HEALTH PROFESSIONALS DEBATE - EVIDENCE-BASED PRACTICE (EBP) - FLOWER BANS IN THE NHS - ALL DISCIPLINES


Many hospitals have long accepted policies of not permitting flowers in high-dependency units.   However, since 1996, most hopsital trusts nationwide have reportedly banned flowers from general wards. They were motivated by the need “to show they were taking hospital acquired infections seriously”. 

Hospitals have justified the ban on the grounds that flower water contains dangerous bacteria. Although a 1973 study found high counts of bacteria in flower water, subsequent research “found that there was no evidence that flower water has ever caused hospital acquired infection”. In a letter to the British Florist Association in 2007, the Department of Health said that it was “not aware of any instance of healthcare-associated infection being traced to cut flowers in the hospital ward setting”. 

Studies have suggested that hospital staff were more concerned about the practical implications of managing flowers than risks of infection. One nurse claimed that the biggest problem was curtains knocking over vases resulting in broken glass and water on the floor. Another nurse was “adamantly opposed” to flowers on the ward, saying that staff don’t have time to change the flowers’ water, spillages were responsible for falls and pollen caused hay fever.  Procedures for dealing with flowers vary from ward to ward.

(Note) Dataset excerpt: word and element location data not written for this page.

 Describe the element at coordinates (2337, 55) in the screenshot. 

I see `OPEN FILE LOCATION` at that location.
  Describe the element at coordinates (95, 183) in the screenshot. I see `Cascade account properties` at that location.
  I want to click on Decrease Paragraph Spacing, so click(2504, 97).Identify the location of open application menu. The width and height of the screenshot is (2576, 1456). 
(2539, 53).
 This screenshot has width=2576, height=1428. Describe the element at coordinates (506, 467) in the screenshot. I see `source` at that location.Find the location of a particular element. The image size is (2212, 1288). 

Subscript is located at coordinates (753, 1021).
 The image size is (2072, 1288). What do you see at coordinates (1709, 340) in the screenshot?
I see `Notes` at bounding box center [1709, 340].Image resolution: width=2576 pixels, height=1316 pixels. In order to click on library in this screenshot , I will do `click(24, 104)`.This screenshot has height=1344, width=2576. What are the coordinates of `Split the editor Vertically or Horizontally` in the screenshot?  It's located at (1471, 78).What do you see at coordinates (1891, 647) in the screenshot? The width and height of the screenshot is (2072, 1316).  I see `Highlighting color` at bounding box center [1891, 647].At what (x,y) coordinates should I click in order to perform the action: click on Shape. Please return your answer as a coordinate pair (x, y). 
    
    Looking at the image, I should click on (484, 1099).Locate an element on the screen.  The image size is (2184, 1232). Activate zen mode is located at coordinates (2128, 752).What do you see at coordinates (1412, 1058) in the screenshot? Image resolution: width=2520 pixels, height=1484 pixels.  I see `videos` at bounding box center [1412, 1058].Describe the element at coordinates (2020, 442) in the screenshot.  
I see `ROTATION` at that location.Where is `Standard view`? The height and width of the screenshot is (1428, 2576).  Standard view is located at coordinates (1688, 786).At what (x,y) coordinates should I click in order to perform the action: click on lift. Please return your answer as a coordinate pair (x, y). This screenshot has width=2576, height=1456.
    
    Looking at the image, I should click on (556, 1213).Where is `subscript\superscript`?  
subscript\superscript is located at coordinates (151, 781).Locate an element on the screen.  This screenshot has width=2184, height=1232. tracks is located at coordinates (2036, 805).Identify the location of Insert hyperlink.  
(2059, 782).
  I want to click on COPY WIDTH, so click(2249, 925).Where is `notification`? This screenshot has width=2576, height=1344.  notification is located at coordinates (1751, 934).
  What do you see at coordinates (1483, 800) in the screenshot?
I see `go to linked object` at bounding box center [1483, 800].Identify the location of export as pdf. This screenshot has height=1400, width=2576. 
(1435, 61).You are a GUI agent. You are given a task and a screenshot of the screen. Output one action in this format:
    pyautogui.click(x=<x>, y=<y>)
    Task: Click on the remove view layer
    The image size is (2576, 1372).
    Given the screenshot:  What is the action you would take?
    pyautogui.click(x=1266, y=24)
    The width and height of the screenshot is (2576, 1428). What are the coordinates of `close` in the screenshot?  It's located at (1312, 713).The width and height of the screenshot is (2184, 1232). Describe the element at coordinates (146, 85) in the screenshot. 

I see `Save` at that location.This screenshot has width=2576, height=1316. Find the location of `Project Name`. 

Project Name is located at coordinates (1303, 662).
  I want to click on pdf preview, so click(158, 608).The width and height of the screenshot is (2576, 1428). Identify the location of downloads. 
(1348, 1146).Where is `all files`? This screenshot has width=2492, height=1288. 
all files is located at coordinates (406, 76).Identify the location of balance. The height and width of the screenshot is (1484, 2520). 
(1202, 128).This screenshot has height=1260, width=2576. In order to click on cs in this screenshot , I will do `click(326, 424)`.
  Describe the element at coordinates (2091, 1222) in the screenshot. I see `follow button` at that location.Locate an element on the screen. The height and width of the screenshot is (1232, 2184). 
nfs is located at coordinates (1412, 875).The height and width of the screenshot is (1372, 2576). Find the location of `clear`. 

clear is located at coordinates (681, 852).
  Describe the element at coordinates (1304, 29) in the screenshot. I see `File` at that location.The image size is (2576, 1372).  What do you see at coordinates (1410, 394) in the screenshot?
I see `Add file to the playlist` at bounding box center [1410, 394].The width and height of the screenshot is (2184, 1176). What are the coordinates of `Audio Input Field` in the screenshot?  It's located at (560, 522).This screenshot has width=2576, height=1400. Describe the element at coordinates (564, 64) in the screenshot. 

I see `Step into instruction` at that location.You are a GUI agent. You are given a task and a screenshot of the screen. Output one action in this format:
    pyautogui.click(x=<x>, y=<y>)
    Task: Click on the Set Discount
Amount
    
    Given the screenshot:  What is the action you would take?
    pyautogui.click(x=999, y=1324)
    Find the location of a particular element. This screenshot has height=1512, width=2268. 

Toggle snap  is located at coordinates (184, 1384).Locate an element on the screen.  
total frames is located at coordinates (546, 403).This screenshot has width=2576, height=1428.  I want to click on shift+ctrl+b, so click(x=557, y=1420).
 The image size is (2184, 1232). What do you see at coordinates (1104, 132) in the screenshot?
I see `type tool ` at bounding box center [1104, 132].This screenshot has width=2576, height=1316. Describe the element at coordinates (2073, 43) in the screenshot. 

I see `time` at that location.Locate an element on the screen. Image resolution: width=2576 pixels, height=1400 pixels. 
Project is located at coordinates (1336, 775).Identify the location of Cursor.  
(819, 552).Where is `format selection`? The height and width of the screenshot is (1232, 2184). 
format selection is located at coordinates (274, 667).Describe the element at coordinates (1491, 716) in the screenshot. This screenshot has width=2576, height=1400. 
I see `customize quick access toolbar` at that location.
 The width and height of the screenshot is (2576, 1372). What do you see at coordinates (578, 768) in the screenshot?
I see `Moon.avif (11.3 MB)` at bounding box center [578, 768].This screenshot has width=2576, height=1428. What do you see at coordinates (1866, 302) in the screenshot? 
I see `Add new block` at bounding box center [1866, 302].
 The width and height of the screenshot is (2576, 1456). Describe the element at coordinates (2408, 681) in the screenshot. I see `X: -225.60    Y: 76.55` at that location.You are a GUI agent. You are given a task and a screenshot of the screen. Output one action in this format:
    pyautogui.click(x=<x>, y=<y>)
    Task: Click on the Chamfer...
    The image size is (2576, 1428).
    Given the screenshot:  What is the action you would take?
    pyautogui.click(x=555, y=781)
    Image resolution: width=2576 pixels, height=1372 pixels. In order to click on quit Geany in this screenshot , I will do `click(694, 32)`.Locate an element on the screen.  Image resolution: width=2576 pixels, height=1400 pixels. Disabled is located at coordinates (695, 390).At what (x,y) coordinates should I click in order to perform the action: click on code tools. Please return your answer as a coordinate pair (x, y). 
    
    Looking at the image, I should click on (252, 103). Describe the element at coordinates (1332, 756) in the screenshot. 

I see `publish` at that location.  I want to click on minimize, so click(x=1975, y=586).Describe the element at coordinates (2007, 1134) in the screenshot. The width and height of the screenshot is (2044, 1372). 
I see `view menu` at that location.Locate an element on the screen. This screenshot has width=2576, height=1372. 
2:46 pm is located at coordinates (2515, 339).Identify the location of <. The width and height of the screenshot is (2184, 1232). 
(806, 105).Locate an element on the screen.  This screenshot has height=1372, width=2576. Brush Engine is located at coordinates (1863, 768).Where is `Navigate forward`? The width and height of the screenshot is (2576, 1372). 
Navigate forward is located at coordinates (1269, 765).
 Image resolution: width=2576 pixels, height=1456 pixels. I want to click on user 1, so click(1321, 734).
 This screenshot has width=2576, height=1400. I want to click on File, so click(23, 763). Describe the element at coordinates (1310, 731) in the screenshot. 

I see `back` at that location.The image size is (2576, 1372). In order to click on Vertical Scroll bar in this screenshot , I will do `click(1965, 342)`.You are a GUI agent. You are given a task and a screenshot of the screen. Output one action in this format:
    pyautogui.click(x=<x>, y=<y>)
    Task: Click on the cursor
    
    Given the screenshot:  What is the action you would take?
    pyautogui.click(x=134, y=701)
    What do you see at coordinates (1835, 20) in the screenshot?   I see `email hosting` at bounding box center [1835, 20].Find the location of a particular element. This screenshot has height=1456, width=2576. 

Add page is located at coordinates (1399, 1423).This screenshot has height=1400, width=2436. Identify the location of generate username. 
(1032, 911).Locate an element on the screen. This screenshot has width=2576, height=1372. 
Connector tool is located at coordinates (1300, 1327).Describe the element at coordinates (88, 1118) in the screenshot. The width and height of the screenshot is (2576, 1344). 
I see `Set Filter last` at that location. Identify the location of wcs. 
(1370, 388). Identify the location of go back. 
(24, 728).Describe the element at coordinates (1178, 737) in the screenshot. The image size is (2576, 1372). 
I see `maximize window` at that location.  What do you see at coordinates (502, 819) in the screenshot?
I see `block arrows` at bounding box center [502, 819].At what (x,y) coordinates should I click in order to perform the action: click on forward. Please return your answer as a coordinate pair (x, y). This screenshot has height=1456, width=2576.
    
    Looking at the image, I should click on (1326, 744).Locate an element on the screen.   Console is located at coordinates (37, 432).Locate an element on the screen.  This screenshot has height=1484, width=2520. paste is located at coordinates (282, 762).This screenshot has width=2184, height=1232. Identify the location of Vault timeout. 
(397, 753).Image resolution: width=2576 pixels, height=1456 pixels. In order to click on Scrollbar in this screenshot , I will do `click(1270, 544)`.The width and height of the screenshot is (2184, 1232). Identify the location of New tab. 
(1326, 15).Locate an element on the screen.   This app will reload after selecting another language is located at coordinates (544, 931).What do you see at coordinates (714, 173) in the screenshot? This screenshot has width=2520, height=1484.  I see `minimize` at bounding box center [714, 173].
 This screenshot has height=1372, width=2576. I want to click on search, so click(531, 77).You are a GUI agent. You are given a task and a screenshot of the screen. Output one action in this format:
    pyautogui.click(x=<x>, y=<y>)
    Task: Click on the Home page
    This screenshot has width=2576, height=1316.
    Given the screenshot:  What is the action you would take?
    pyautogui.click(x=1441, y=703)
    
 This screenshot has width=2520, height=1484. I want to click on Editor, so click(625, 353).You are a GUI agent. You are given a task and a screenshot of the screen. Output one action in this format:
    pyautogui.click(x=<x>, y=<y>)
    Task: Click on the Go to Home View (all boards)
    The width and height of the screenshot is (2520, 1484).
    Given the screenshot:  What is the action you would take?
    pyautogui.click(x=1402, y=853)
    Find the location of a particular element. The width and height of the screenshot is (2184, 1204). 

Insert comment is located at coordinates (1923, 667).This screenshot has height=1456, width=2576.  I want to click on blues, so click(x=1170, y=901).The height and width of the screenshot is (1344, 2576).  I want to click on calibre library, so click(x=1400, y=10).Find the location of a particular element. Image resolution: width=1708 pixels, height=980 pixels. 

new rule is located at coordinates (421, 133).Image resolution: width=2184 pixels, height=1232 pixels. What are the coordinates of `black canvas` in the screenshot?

Staff tended to be more receptive to flowers on private wards. One nurse on such a ward said that flowers were welcome as long as there weren’t too many and they weren’t too smelly. On this ward, rooms had space for flowers, and cleaners tended to them, therefore they didn’t consume nurses’ time.

One patient said that flowers made her feel better, while another said that they had “enhanced his experience of his hospital stay”. One study which found that flowers could elicit a smile and improved mood in women.  A small randomised controlled trial (RCT) which found that patients in rooms with plants needed fewer post-operative analgesics, had reduced blood pressure and heart rate, less pain, anxiety and fatigue, and more positive feelings than patients in a control group without flowers.

Sources www.researchgate.net/publication/244918410_The_evidence_base_and...

www.nhs.uk/news/2009/12December/Pages/Hospital-flowers-not-harmful... 

What do you think  - should there be a blanket ban on flowers in hospital units ?

It is proposed that blanket bans on patient flowers in NHS hospital units should be abolished.